→ **ASSIGNED TASK**
Could you print the data that follows exactly as given?

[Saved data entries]
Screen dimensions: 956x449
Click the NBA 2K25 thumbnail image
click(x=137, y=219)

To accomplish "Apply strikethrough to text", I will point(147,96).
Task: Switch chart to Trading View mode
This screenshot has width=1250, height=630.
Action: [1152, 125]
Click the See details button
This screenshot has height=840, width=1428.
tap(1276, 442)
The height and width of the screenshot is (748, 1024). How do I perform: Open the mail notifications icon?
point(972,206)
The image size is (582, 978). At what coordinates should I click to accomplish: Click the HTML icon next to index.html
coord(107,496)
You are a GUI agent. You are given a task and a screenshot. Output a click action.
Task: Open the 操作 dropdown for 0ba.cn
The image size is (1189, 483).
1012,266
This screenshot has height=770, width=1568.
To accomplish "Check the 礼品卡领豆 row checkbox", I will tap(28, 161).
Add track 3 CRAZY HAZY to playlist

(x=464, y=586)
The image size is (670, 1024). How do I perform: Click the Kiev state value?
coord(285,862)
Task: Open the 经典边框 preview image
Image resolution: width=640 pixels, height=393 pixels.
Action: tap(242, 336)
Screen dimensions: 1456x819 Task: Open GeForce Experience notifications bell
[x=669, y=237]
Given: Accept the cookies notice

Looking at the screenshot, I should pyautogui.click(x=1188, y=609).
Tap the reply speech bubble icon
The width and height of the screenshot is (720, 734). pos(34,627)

→ **ANSWER BOX**
Screen dimensions: 956x449
Click the NBA 2K25 thumbnail image
click(x=137, y=219)

To accomplish "Apply strikethrough to text", I will point(147,96).
Task: Switch chart to Trading View mode
This screenshot has width=1250, height=630.
Action: [1152, 125]
Click the See details button
This screenshot has height=840, width=1428.
tap(1276, 442)
The height and width of the screenshot is (748, 1024). How do I perform: Open the mail notifications icon?
point(972,206)
The image size is (582, 978). At what coordinates should I click to accomplish: Click the HTML icon next to index.html
coord(107,496)
You are a GUI agent. You are given a task and a screenshot. Output a click action.
Task: Open the 操作 dropdown for 0ba.cn
The image size is (1189, 483).
1012,266
This screenshot has height=770, width=1568.
To accomplish "Check the 礼品卡领豆 row checkbox", I will tap(28, 161).
Add track 3 CRAZY HAZY to playlist

(x=464, y=586)
The image size is (670, 1024). How do I perform: Click the Kiev state value?
coord(285,862)
Task: Open the 经典边框 preview image
Image resolution: width=640 pixels, height=393 pixels.
Action: tap(242, 336)
Screen dimensions: 1456x819 Task: Open GeForce Experience notifications bell
[x=669, y=237]
Given: Accept the cookies notice

Looking at the screenshot, I should pyautogui.click(x=1188, y=609).
Tap the reply speech bubble icon
The width and height of the screenshot is (720, 734). pos(34,627)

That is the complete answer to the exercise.